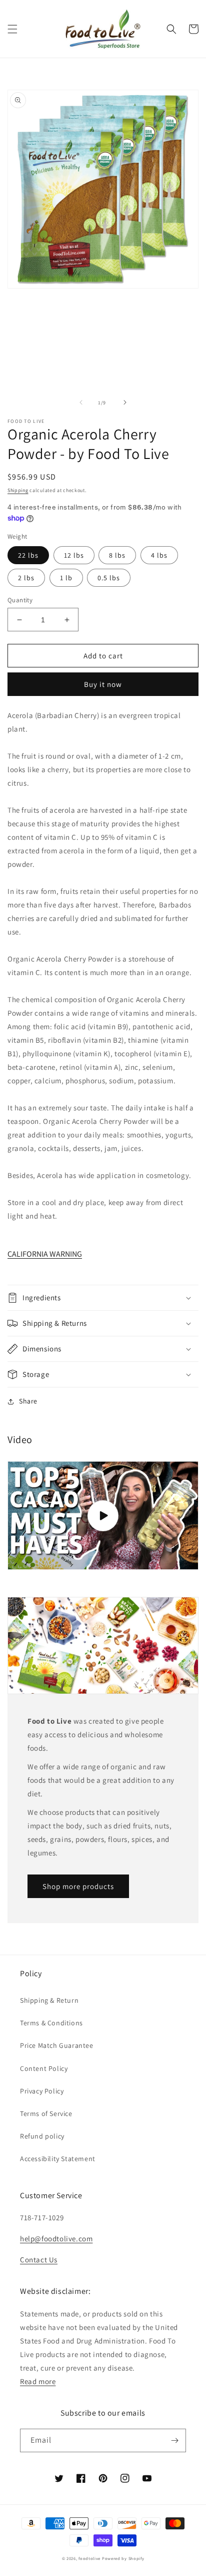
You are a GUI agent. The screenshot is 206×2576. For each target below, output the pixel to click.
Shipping (18, 490)
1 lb (66, 577)
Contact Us (39, 2259)
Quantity (20, 600)
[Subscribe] (175, 2440)
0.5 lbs (109, 577)
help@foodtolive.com (56, 2238)
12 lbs (74, 555)
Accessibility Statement (58, 2158)
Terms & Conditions (51, 2022)
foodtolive (89, 2558)
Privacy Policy (42, 2090)
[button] (13, 29)
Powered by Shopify (123, 2558)
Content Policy (44, 2068)
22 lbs (28, 555)
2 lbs (26, 577)
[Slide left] (81, 402)
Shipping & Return (49, 2000)
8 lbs (117, 555)
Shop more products (78, 1886)
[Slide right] (125, 402)
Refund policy (42, 2136)
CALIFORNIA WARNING (45, 1254)
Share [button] (28, 1401)
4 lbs (159, 555)
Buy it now (103, 684)
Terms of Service (46, 2113)
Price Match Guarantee (57, 2045)
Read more (38, 2381)
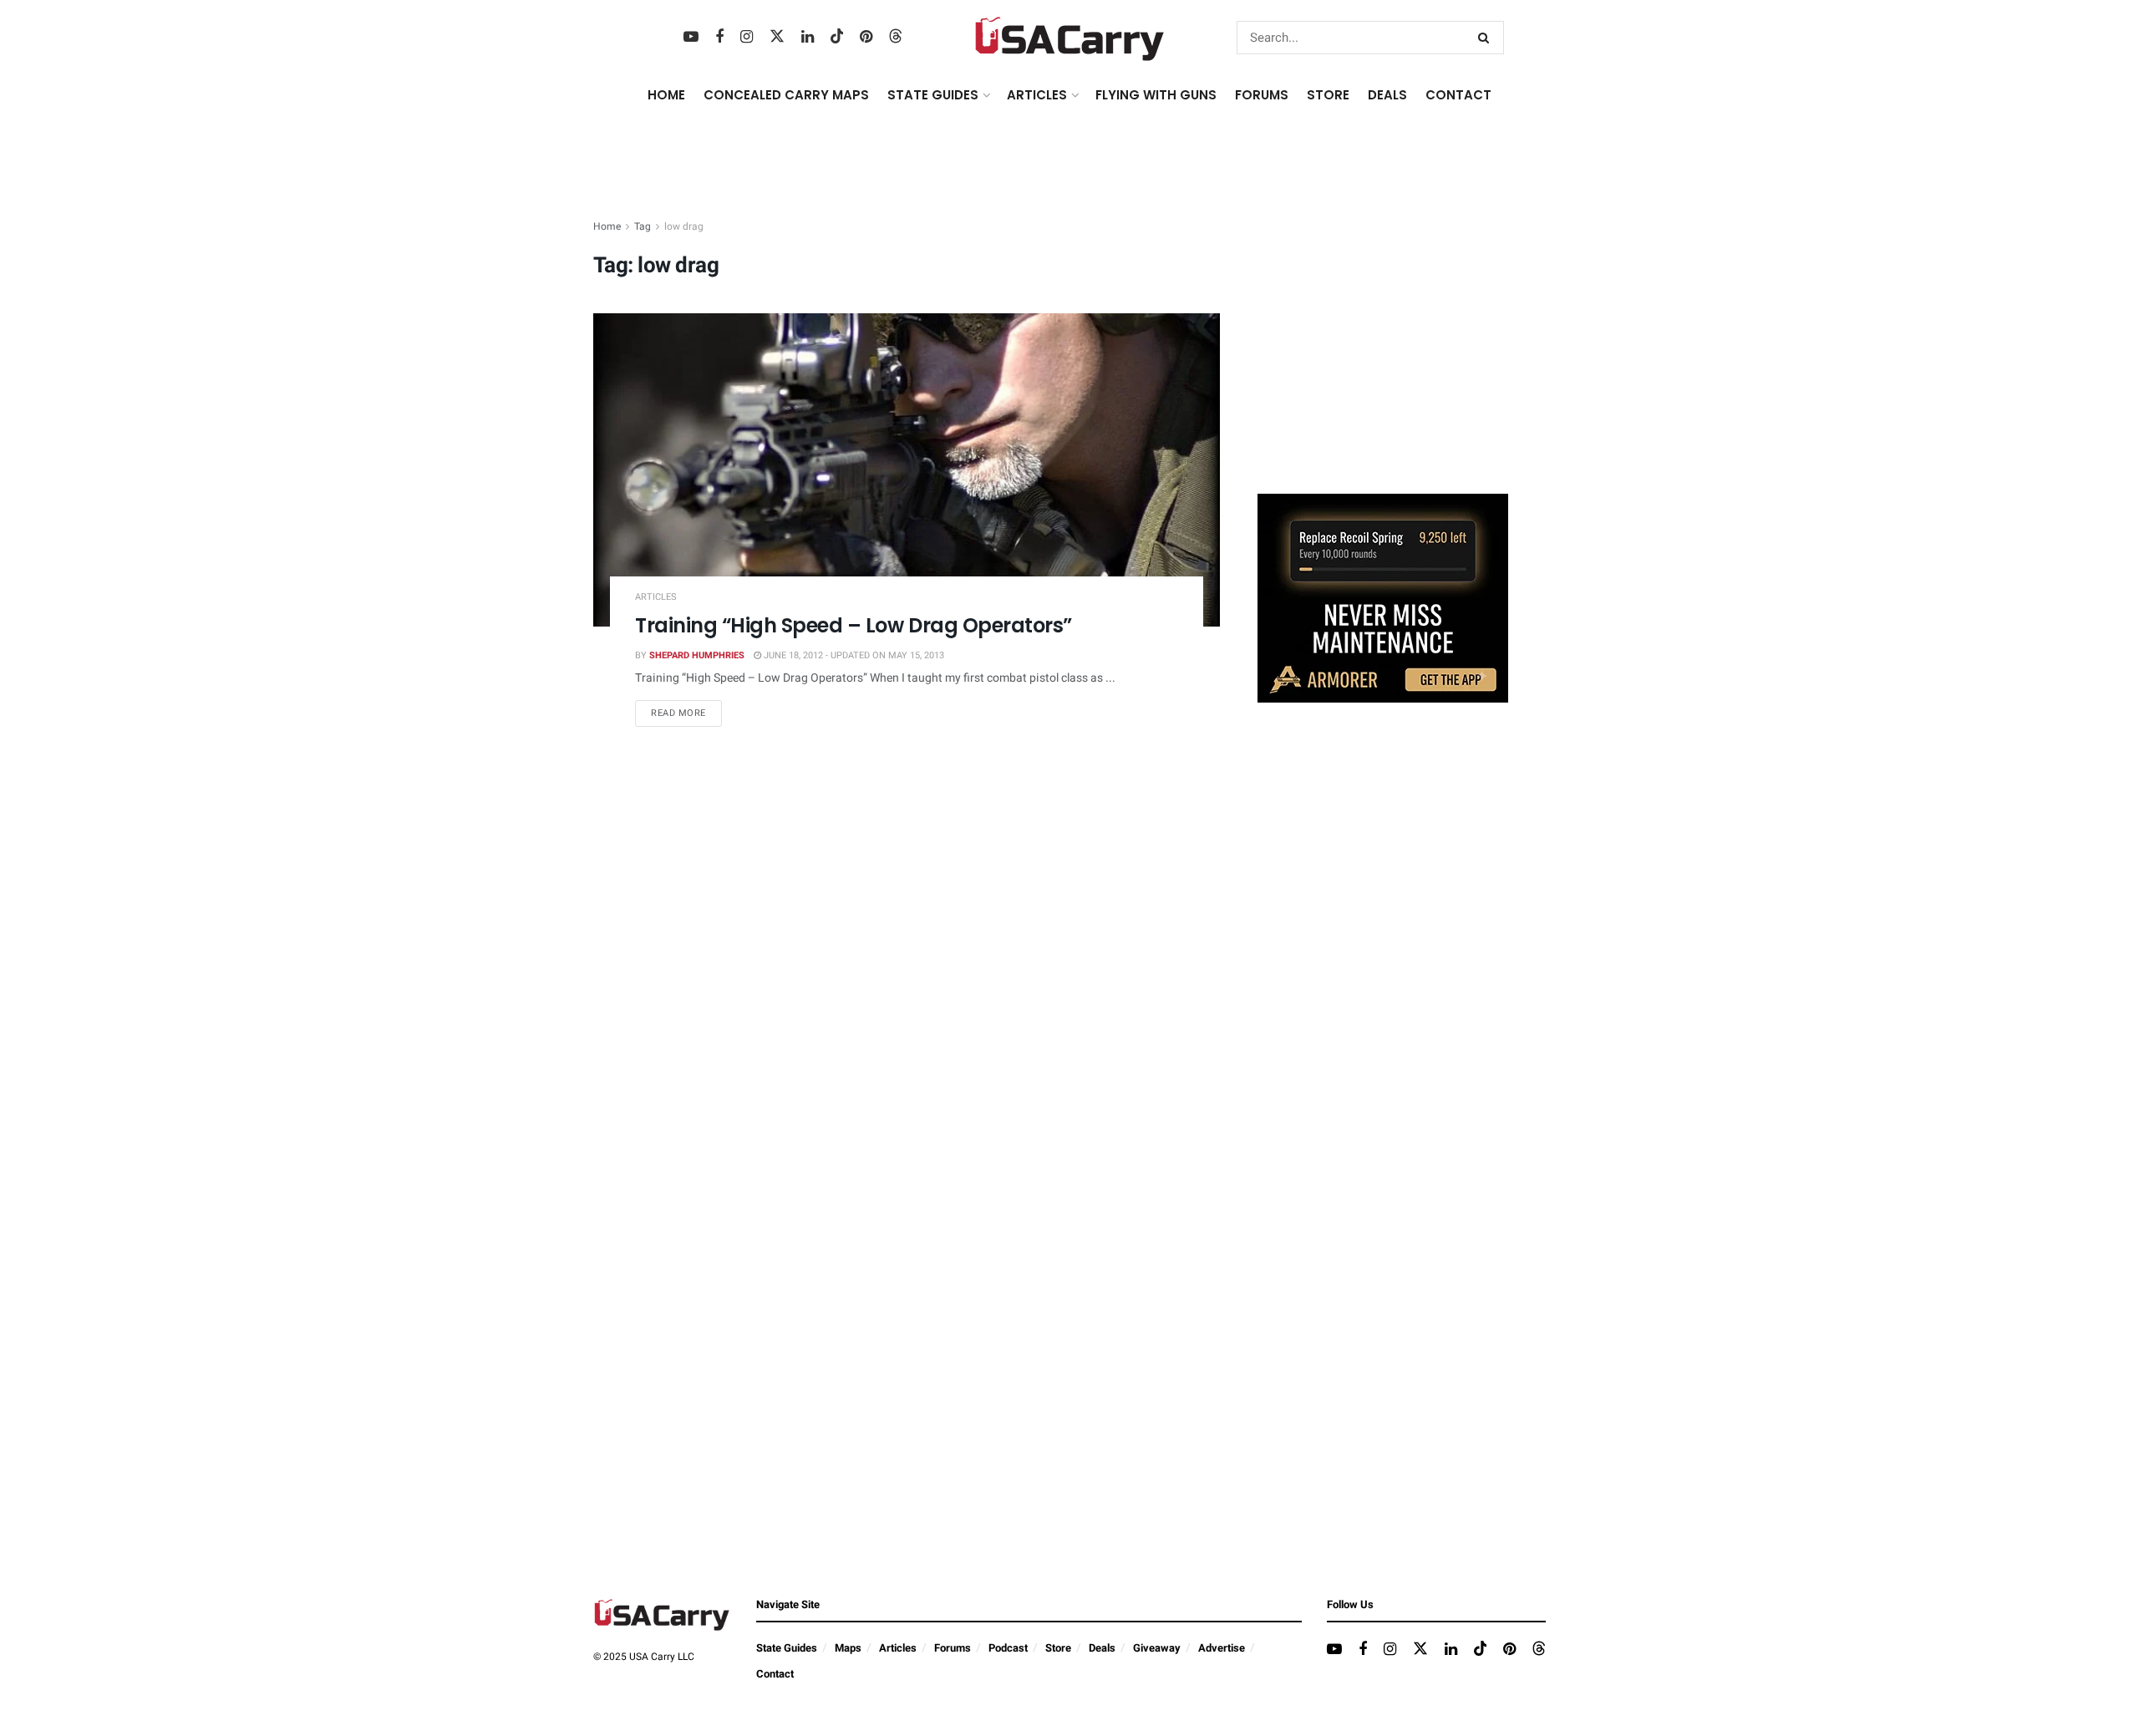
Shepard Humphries (696, 655)
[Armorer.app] (1382, 598)
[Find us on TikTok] (837, 37)
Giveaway (1157, 1648)
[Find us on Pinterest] (866, 38)
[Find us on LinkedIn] (807, 38)
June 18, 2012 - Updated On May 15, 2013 (852, 655)
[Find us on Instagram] (746, 38)
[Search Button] (1487, 37)
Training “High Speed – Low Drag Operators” (853, 625)
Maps (848, 1648)
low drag (684, 226)
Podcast (1008, 1648)
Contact (1458, 95)
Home (666, 95)
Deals (1102, 1648)
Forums (952, 1648)
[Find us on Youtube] (691, 38)
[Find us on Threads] (895, 37)
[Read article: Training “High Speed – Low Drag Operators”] (906, 470)
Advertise (1221, 1648)
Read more (686, 712)
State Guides (786, 1648)
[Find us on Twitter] (777, 37)
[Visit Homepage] (1069, 37)
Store (1058, 1648)
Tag (642, 226)
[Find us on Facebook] (719, 38)
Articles (656, 597)
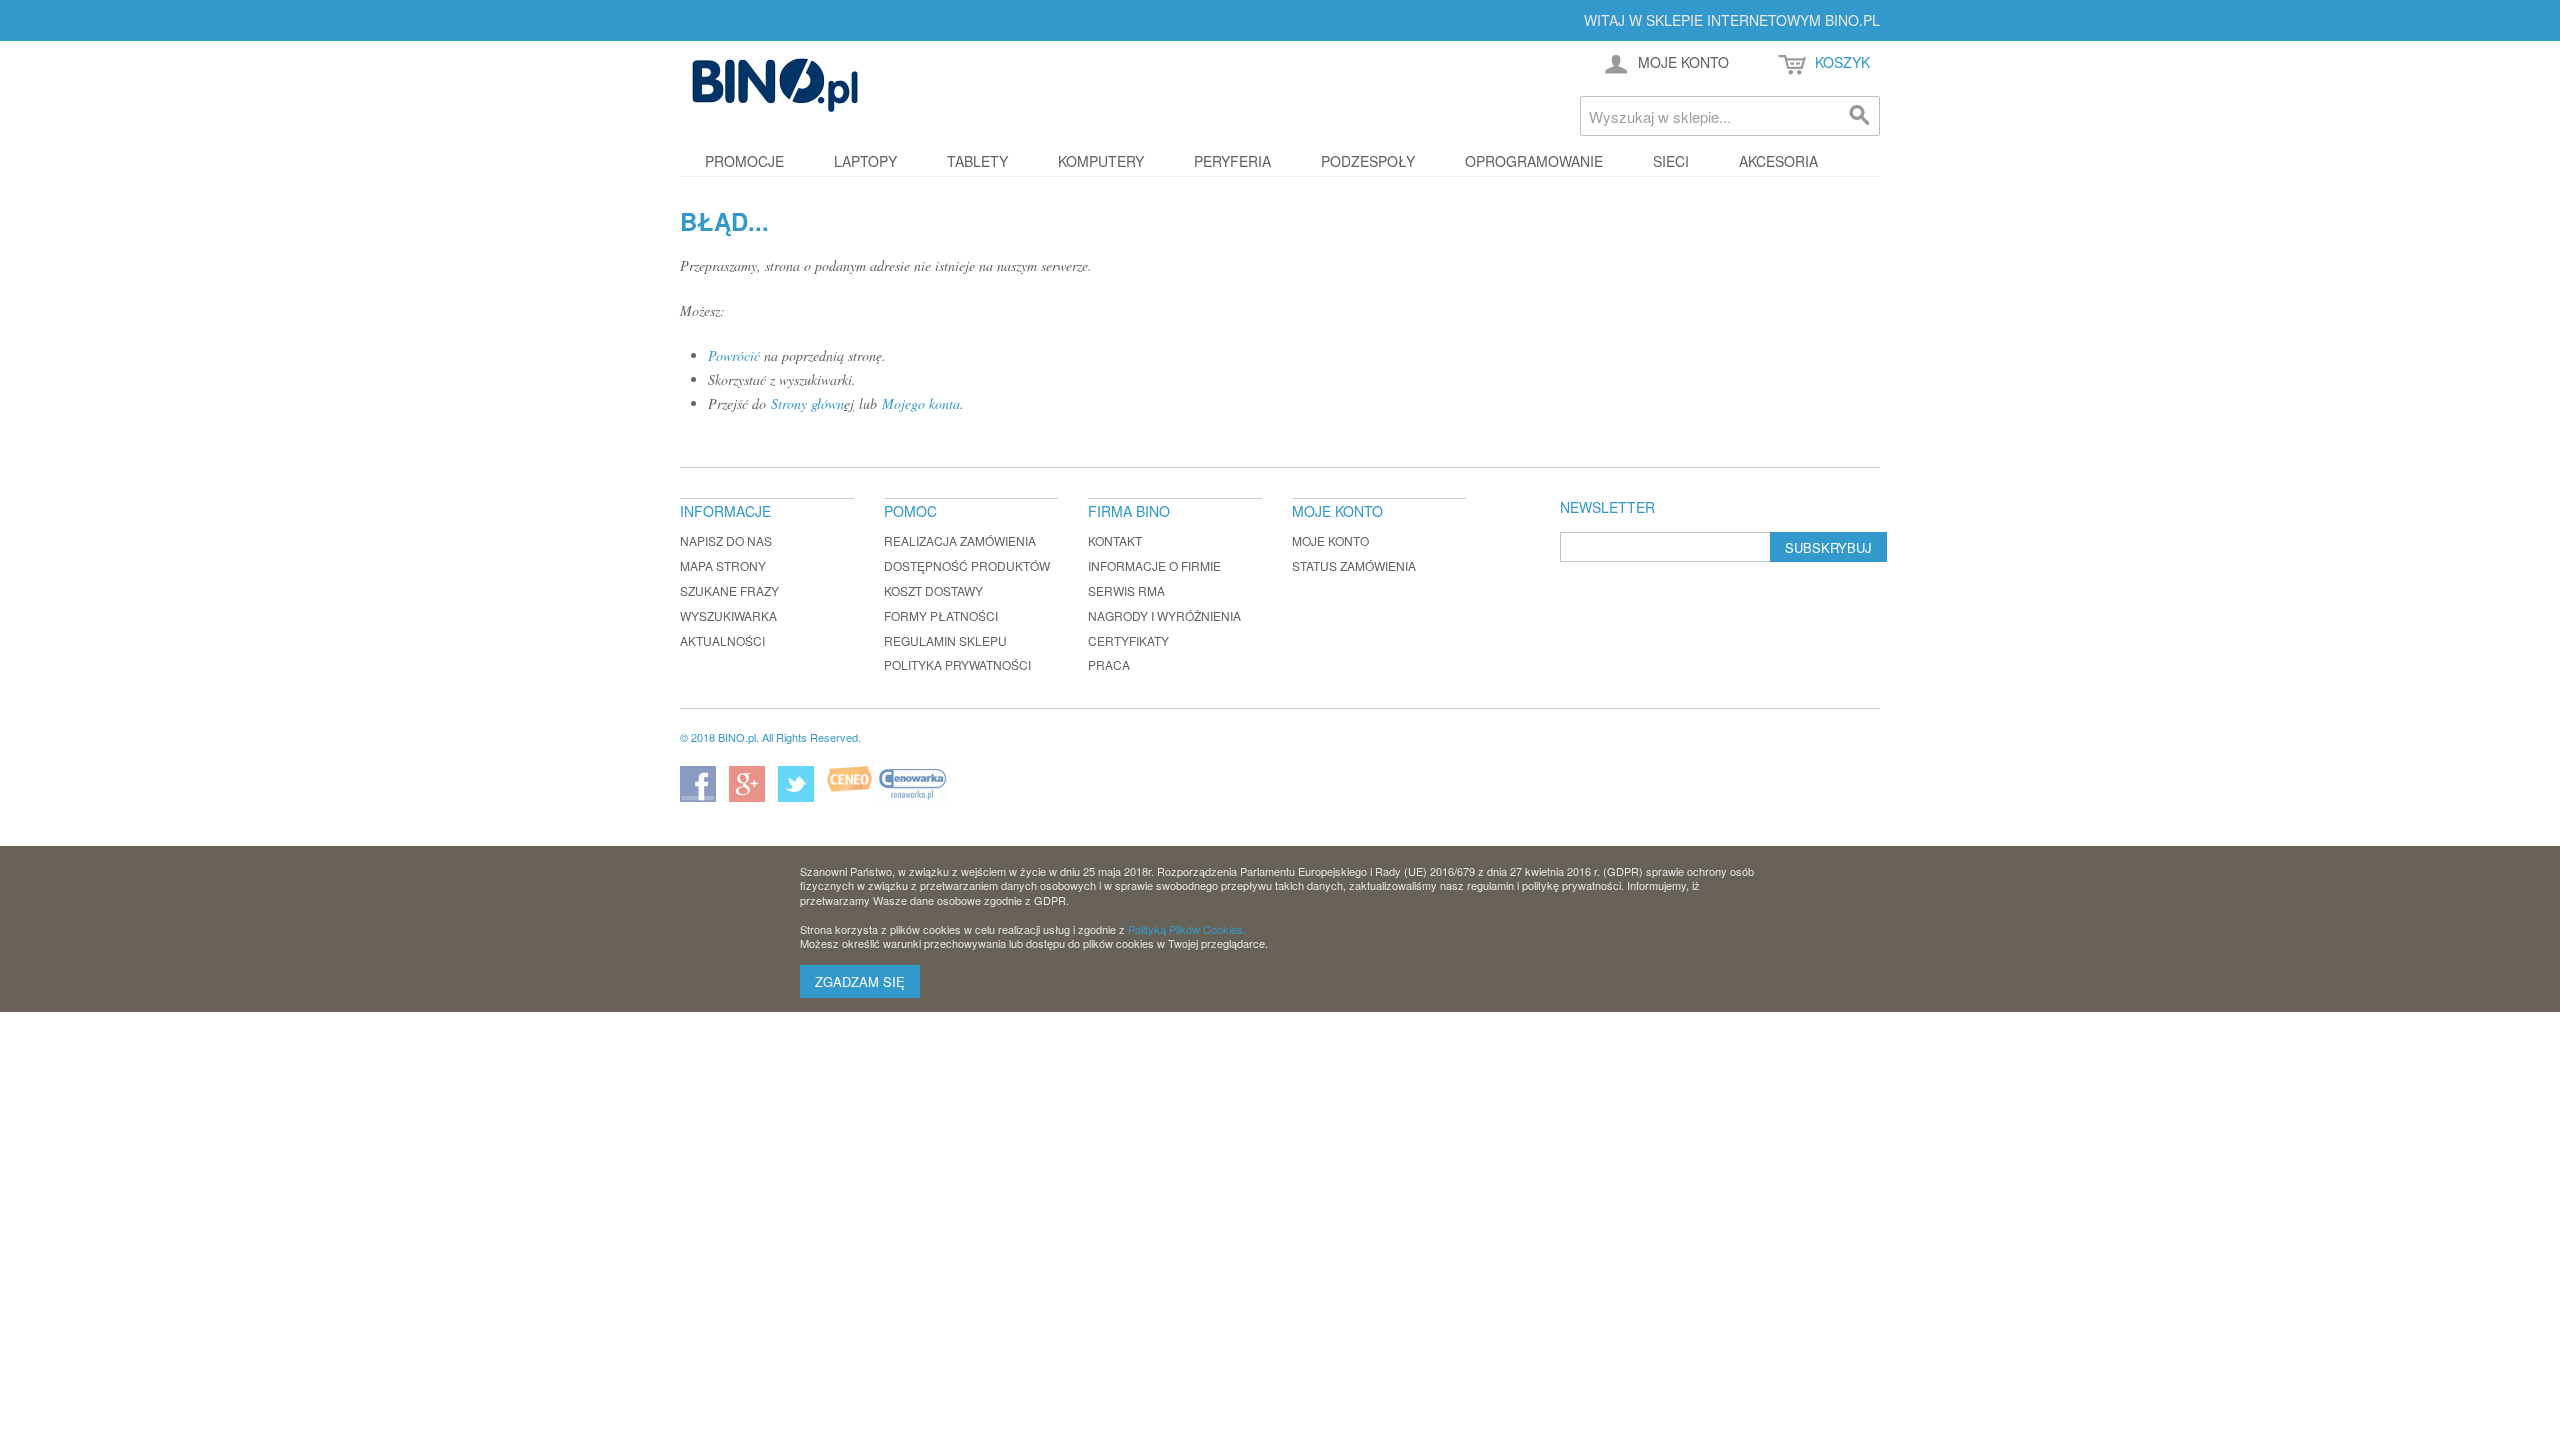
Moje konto (1330, 540)
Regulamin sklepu (945, 640)
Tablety (977, 161)
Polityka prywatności (957, 664)
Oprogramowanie (1534, 161)
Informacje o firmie (1154, 565)
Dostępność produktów (967, 565)
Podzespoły (1368, 161)
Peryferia (1232, 161)
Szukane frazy (729, 590)
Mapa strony (723, 565)
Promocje (744, 161)
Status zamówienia (1354, 565)
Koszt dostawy (933, 590)
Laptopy (865, 161)
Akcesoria (1778, 161)
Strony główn (807, 403)
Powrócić (734, 355)
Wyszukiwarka (728, 615)
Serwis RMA (1126, 590)
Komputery (1101, 161)
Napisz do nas (726, 540)
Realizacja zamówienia (960, 540)
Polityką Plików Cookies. (1187, 929)
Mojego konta (921, 403)
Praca (1109, 664)
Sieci (1671, 161)
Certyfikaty (1128, 640)
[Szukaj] (1860, 116)
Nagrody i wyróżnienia (1164, 615)
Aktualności (722, 640)
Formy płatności (941, 615)
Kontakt (1115, 540)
------------------------------------------------
▸ What to do: A single number is the whole answer: the count of lines above that hold "Speed".

▸ Response below: 2